Exercise prompt:
Recast as a numbered list, with blank lines omitted, only the lines running from the one that contains "The width and" through the end of the records, both ends included.

Materials provided:
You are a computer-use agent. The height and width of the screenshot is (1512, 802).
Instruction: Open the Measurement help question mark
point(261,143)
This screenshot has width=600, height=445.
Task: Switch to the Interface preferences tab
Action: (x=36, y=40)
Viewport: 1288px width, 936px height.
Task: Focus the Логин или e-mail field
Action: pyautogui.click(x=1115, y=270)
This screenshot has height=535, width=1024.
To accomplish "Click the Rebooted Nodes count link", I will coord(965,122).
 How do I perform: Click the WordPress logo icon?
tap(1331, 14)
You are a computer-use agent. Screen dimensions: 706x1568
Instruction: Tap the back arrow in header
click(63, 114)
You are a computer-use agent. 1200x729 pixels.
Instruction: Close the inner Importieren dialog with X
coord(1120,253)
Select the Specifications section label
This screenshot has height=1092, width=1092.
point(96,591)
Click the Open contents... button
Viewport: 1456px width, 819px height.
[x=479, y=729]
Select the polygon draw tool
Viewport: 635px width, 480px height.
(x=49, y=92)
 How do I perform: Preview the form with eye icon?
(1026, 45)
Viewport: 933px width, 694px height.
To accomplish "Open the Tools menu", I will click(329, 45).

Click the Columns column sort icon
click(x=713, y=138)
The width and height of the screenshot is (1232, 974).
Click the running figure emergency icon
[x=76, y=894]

Output below:
1. The width and height of the screenshot is (1232, 974).
2. Click the running figure emergency icon
3. [x=76, y=894]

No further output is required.